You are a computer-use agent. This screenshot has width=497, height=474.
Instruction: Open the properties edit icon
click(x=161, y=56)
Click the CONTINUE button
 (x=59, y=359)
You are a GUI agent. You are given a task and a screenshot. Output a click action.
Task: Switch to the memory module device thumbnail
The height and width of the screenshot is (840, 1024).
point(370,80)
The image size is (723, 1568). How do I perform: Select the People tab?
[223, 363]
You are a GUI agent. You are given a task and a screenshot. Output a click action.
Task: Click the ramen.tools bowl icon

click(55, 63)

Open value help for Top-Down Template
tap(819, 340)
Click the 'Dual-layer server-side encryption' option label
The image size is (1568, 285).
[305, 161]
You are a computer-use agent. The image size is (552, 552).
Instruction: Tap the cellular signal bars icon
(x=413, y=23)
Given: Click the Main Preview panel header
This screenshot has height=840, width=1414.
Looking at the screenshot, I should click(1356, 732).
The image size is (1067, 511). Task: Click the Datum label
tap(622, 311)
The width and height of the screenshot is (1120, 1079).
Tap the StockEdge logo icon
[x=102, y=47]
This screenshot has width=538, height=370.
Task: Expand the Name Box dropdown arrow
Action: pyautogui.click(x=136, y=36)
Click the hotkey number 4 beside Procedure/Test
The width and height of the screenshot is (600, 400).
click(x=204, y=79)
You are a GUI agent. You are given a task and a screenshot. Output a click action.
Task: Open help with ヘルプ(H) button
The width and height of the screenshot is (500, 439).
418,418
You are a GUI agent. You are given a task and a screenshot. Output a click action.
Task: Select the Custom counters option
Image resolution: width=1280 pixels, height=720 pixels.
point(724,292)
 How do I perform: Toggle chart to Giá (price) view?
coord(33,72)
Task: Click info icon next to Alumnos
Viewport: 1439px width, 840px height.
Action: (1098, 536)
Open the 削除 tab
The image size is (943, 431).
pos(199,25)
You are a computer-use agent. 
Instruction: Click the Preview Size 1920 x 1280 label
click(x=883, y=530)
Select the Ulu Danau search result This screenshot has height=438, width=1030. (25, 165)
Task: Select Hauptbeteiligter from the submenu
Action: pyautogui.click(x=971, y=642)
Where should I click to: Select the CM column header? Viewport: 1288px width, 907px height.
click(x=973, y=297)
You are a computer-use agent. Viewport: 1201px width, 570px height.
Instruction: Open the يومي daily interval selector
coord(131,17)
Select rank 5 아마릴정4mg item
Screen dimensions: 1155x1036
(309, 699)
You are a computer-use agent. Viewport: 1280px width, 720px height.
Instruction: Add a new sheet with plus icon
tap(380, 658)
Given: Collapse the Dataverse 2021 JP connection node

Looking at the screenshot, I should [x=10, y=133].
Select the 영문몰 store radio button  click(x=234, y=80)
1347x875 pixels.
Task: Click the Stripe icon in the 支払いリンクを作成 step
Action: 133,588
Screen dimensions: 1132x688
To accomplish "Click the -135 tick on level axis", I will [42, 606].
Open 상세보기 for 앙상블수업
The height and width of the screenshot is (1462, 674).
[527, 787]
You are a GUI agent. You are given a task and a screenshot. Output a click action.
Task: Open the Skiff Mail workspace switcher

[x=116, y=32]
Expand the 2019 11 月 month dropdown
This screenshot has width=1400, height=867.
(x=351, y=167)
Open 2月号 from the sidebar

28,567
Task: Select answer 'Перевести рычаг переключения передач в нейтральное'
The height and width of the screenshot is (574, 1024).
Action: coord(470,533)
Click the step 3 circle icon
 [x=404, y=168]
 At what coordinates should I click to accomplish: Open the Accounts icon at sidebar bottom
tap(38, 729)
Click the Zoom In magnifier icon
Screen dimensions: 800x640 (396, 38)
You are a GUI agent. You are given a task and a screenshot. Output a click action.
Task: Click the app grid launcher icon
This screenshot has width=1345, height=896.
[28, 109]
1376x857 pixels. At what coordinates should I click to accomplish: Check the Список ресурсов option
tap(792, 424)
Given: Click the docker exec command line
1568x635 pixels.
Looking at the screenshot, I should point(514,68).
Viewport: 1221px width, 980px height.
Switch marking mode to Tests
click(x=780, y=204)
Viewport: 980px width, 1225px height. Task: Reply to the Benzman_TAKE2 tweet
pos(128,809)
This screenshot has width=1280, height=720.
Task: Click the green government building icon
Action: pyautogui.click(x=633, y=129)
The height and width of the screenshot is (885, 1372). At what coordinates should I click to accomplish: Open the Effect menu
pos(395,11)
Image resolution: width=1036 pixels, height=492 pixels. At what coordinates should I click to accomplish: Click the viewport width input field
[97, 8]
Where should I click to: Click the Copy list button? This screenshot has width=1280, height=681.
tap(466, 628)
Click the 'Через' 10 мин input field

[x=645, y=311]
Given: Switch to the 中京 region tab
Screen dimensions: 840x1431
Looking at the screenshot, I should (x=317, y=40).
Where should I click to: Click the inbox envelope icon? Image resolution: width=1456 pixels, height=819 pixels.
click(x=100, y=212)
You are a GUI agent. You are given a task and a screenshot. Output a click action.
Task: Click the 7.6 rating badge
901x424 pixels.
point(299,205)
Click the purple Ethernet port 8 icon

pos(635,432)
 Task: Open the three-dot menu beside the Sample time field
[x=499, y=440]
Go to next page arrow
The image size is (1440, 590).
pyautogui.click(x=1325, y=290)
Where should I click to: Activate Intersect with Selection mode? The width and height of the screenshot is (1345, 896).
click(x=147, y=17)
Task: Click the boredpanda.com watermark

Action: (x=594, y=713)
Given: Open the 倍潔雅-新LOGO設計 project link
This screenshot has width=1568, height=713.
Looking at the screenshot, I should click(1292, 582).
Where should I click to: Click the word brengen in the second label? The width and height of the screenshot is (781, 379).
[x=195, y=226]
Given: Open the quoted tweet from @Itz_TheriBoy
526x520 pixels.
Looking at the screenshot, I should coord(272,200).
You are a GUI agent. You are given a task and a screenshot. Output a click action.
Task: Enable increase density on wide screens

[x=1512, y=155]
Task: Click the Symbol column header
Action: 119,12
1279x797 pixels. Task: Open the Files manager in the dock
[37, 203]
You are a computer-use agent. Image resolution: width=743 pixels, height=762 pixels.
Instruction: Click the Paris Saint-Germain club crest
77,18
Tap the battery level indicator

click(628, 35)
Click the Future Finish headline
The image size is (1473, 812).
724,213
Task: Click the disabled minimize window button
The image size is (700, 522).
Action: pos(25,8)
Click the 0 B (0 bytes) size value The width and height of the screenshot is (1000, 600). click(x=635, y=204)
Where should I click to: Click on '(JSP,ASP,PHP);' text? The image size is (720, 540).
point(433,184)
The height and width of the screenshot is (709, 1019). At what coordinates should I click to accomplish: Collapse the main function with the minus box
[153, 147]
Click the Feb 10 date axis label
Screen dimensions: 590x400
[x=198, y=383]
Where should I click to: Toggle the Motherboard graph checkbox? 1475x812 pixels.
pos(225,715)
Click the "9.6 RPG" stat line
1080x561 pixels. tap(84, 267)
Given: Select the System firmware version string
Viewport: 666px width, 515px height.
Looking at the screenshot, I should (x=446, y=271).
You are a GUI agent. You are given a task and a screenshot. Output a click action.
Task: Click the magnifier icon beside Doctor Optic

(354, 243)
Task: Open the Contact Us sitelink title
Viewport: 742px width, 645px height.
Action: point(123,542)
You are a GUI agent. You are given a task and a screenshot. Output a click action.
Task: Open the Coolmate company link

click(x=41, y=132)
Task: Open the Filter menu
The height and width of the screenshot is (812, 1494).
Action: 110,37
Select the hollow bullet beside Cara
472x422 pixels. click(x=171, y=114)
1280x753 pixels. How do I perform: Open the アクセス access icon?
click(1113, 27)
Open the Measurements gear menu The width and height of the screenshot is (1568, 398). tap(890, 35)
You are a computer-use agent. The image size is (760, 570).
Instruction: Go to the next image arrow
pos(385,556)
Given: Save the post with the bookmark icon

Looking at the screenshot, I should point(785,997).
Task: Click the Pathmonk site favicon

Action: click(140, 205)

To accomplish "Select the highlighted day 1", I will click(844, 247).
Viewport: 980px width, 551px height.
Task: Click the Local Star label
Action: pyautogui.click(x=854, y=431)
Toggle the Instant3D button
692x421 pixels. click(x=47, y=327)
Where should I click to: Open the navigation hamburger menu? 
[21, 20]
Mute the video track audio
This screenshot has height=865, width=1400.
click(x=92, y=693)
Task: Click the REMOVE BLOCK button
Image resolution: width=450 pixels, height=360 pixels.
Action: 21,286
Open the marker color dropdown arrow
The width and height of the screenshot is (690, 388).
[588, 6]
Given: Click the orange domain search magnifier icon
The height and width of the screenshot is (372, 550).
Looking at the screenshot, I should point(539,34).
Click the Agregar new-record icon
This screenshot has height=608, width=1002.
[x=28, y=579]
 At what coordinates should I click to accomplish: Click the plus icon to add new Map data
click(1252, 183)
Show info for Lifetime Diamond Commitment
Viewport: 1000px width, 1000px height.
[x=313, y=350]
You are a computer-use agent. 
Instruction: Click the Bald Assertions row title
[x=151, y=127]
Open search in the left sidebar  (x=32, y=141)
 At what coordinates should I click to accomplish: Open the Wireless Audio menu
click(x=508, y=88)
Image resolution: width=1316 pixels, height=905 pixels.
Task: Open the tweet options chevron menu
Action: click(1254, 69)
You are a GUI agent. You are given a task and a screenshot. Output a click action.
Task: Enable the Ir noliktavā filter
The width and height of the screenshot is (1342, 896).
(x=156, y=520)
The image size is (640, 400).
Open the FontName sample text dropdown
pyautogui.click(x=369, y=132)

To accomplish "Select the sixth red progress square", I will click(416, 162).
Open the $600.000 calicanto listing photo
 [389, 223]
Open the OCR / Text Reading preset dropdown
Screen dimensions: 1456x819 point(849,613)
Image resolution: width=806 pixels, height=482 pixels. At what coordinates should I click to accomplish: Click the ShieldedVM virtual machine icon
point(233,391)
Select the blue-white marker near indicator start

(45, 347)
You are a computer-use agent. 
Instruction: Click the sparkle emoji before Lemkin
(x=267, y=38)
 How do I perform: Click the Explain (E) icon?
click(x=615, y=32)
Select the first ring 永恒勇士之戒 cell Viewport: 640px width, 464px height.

════

:: DIRECTION ::
Give each line of the records from the one containing "Viewport: 980px width, 1225px" down to the one containing "Action: pyautogui.click(x=633, y=129)" as a Markdown table with the columns Row and Line, numbering the lines and omitting any blank ones.

:: WORKED SOLUTION ::
| Row | Line |
|---|---|
| 1 | Viewport: 980px width, 1225px height. Task: Reply to the Benzman_TAKE2 tweet |
| 2 | pos(128,809) |
| 3 | This screenshot has width=1280, height=720. |
| 4 | Task: Click the green government building icon |
| 5 | Action: pyautogui.click(x=633, y=129) |